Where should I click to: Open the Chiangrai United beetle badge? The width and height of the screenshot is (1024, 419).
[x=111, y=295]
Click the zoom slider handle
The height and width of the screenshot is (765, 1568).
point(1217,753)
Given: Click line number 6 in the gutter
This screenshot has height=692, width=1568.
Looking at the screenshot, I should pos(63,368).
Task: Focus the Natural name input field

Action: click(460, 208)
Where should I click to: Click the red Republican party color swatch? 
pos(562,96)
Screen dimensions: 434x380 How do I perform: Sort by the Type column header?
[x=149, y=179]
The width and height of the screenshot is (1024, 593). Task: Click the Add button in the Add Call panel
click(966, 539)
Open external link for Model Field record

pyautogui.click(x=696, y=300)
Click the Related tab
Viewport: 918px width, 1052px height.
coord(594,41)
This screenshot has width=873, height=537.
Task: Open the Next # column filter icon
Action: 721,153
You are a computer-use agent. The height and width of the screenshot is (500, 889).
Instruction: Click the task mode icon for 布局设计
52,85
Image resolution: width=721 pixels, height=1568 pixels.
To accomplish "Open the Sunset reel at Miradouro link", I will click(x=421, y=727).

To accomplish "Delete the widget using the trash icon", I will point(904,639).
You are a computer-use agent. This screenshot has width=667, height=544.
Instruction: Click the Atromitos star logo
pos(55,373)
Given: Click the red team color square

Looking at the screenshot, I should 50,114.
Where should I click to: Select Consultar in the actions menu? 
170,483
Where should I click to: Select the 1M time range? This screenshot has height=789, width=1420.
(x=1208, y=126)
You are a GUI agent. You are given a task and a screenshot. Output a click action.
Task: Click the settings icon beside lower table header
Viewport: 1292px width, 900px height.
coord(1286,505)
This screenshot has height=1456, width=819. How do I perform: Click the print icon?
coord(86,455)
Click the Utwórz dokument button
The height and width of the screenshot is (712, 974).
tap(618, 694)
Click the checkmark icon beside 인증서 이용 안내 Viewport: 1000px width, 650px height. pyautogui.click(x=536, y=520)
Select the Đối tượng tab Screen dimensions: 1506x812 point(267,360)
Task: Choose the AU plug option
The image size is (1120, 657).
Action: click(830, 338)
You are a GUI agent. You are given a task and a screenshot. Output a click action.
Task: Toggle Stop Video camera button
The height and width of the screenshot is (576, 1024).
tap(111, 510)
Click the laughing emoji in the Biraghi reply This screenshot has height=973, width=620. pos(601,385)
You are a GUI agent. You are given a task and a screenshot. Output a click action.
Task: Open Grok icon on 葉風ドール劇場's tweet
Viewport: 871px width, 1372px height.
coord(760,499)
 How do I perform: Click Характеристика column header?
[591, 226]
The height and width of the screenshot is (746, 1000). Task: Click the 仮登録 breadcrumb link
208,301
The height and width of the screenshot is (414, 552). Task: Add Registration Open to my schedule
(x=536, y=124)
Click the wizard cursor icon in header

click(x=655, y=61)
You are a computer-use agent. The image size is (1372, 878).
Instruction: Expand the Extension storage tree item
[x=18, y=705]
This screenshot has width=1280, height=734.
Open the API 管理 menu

- [What is being asked] If a line in the entries above contains "beside", report it.

- [Problem solution]
Task: Click the settings icon beside lower table header
Click the checkmark icon beside 인증서 이용 안내 Viewport: 1000px width, 650px height. pyautogui.click(x=536, y=520)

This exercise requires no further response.